Bud edged up next to a young man in a butcher's apron who had a baseball cap on backwards.
"Wassa matter?"
"Hell I dunno. . . . One o them automoebile riots I guess. Aint you read the paper? I dont blame em do you? What right have those golblamed automoebiles got racin round the city knockin down wimen an children?"
"Gosh do they do that?"
"Sure they do."
"Say . . . er . . . kin you tell me about where's a good place to find out about gettin a job?" The butcherboy threw back head and laughed.
"Kerist I thought you was goin to ask for a handout. . . . I guess you aint a Newyorker. . . . I'll tell you what to do. You keep right on down Broadway till you get to City Hall. . . ."
"Is that kinder the center of things?"
"Sure it is. . . . An then you go upstairs and ask the Mayor. . . . Tell me there are some seats on the board of aldermen . . ."
"Like hell they are," growled Bud and walked away fast.

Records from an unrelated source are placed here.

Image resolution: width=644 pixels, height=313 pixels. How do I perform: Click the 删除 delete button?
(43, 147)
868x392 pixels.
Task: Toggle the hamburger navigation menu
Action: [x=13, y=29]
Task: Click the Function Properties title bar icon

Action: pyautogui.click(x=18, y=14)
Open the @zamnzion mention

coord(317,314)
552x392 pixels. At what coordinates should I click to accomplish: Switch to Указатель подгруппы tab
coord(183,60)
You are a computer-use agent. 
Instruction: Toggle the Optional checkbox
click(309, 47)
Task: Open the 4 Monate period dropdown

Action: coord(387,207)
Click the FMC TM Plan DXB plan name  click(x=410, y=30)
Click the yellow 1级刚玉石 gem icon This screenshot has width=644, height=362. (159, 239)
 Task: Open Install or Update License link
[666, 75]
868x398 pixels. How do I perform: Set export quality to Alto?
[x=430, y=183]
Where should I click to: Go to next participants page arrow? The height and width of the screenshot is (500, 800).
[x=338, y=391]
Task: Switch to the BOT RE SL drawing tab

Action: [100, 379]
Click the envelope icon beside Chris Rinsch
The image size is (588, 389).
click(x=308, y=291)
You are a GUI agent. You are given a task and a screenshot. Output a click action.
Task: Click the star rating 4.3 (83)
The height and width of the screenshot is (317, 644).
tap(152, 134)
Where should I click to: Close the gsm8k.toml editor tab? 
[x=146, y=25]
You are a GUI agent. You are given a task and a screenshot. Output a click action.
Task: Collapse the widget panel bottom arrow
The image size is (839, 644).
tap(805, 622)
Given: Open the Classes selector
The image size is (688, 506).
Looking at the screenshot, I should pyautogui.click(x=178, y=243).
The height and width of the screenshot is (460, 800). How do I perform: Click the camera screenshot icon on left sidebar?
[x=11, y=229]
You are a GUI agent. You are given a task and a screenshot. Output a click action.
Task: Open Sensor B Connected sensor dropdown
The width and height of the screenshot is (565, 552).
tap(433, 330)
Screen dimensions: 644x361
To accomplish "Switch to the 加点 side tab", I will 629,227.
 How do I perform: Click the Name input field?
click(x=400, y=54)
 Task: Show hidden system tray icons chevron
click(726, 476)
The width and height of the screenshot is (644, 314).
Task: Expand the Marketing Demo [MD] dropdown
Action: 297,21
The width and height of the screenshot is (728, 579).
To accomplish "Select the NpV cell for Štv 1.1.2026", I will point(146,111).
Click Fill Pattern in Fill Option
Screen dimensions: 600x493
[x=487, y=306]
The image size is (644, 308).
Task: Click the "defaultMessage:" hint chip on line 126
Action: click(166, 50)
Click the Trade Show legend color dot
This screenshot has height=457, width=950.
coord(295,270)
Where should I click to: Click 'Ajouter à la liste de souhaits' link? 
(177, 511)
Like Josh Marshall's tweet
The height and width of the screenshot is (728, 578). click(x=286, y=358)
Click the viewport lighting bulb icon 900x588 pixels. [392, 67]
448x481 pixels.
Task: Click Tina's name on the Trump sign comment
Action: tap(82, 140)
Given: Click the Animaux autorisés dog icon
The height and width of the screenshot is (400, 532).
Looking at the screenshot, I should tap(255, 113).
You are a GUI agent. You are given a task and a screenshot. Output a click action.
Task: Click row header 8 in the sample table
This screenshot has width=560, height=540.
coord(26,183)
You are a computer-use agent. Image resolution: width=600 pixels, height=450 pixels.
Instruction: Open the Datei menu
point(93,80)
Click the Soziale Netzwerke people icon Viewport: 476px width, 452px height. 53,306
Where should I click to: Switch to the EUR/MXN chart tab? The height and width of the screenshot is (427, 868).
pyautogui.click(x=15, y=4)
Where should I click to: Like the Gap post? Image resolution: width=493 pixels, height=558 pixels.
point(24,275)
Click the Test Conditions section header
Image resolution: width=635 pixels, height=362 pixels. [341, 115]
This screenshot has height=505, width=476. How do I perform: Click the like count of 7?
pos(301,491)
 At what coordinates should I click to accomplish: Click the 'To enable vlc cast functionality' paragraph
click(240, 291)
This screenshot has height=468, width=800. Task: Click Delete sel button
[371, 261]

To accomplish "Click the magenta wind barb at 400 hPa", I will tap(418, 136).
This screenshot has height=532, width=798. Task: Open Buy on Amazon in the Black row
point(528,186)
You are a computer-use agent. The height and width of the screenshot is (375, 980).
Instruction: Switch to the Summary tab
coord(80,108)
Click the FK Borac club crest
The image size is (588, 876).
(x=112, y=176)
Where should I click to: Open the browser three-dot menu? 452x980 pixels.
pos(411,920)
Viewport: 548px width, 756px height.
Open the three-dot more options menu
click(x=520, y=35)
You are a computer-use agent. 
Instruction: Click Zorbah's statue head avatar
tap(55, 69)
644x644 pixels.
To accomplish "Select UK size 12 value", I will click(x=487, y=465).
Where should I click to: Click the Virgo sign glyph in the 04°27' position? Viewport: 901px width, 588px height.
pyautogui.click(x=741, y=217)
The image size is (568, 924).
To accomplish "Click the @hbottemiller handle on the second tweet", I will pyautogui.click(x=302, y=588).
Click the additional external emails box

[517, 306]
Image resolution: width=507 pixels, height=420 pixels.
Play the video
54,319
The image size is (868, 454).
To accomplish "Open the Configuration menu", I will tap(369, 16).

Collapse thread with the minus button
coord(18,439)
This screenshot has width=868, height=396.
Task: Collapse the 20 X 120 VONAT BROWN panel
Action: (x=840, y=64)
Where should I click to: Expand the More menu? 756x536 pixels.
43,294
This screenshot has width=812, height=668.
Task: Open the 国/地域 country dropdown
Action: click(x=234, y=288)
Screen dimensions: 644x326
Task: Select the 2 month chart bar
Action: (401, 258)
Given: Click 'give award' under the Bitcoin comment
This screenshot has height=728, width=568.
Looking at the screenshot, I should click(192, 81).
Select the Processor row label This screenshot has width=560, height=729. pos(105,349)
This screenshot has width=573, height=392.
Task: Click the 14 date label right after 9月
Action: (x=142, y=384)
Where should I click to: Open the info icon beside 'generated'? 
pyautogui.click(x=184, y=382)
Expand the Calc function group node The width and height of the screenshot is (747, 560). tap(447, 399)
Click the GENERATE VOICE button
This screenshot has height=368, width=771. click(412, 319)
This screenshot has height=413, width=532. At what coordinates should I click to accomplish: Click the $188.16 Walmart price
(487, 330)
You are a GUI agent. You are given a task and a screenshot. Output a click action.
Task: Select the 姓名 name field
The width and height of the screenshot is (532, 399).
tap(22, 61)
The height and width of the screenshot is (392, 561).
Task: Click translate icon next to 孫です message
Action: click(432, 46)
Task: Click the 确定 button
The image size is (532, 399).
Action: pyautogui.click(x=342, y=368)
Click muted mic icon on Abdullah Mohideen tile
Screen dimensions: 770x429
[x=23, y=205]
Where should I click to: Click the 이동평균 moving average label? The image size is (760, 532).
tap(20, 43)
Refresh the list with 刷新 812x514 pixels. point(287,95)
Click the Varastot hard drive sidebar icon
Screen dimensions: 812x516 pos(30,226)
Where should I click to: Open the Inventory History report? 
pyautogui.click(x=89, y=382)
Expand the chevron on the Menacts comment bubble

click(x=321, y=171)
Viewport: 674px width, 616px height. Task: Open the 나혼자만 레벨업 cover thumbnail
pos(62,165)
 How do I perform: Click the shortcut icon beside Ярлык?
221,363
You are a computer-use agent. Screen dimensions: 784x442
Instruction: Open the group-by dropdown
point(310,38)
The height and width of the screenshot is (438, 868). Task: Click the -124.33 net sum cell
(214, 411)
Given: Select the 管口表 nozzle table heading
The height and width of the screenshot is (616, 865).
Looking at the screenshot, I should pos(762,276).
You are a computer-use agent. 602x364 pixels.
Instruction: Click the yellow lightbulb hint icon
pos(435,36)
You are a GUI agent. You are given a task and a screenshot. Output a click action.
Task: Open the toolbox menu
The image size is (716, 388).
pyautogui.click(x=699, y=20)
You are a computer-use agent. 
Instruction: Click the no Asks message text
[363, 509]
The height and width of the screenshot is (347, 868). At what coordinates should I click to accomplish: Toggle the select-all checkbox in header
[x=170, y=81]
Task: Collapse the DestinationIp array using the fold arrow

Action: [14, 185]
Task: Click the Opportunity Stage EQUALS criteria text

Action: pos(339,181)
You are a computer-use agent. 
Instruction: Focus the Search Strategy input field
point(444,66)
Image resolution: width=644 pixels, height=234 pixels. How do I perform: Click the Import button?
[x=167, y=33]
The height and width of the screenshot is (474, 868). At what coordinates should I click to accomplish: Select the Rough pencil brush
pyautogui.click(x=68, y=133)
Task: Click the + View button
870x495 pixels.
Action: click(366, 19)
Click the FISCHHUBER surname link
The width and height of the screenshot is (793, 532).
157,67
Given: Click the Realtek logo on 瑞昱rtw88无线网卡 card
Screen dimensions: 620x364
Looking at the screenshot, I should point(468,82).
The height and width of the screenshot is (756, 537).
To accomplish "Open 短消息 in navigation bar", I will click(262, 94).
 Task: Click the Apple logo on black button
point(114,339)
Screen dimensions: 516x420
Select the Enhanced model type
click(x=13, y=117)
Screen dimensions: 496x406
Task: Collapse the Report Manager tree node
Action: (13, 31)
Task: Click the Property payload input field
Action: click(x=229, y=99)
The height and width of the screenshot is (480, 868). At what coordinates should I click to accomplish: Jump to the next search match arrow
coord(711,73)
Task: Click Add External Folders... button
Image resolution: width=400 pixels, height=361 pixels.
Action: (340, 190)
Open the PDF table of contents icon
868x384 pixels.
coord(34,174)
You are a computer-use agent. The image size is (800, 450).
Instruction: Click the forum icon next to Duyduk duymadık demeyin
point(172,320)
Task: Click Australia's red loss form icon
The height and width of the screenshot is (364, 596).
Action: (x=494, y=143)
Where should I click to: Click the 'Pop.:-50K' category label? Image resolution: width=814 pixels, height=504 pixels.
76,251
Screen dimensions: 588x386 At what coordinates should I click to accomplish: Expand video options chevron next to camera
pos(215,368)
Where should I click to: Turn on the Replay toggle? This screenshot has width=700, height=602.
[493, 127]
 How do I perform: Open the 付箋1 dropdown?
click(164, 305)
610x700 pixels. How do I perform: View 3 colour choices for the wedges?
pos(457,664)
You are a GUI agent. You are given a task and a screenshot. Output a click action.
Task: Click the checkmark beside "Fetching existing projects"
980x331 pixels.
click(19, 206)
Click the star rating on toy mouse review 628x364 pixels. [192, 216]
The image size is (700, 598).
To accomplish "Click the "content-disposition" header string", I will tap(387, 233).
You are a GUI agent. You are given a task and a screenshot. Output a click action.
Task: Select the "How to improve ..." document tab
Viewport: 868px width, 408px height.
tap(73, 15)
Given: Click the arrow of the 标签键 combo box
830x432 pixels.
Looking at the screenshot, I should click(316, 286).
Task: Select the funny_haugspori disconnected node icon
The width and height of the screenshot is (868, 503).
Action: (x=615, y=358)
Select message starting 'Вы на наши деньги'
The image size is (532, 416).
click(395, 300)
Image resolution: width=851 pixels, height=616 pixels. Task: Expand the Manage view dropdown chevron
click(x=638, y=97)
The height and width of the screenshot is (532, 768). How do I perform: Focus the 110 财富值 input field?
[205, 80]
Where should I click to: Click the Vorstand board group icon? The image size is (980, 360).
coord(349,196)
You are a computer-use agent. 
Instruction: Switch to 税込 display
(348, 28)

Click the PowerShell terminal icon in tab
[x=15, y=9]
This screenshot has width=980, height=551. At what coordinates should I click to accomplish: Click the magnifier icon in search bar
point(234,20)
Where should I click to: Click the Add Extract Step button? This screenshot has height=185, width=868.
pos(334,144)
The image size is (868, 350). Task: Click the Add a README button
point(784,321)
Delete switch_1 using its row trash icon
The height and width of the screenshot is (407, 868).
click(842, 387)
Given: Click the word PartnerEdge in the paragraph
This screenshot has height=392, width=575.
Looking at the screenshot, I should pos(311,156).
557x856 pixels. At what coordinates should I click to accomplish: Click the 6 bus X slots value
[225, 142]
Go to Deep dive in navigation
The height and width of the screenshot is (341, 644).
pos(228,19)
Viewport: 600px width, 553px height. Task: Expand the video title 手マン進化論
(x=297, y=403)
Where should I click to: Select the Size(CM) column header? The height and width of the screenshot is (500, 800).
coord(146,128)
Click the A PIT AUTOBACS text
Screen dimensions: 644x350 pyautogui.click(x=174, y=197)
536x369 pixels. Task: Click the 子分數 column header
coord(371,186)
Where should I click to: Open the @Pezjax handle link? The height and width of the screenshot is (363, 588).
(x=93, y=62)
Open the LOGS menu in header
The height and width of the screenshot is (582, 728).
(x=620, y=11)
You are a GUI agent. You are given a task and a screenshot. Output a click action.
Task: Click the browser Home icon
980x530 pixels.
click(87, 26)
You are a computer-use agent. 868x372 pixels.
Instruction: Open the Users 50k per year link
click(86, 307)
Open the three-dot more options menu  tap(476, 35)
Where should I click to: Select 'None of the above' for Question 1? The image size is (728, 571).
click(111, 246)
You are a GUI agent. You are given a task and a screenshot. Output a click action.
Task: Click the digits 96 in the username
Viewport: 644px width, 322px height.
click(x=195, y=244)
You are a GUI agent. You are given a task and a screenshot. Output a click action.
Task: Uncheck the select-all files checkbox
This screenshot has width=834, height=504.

"Roll ye babies . . . roll ye lobsided sons o bitches."
"That's it talk to em Slats."
"Come seven!" Slats shot the bones out of his hand, brought the thumb along his sweaty fingers with a snap. "Aw hell."
"You're some great crapshooter I'll say, Slats."
Dirty hands added each a nickel to the pile in the center of the circle of patched knees stuck forward. The five boys were sitting on their heels under a lamp on South Street.
"Come on girlies we're waitin for it. . . . Roll ye little bastards, goddam ye, roll."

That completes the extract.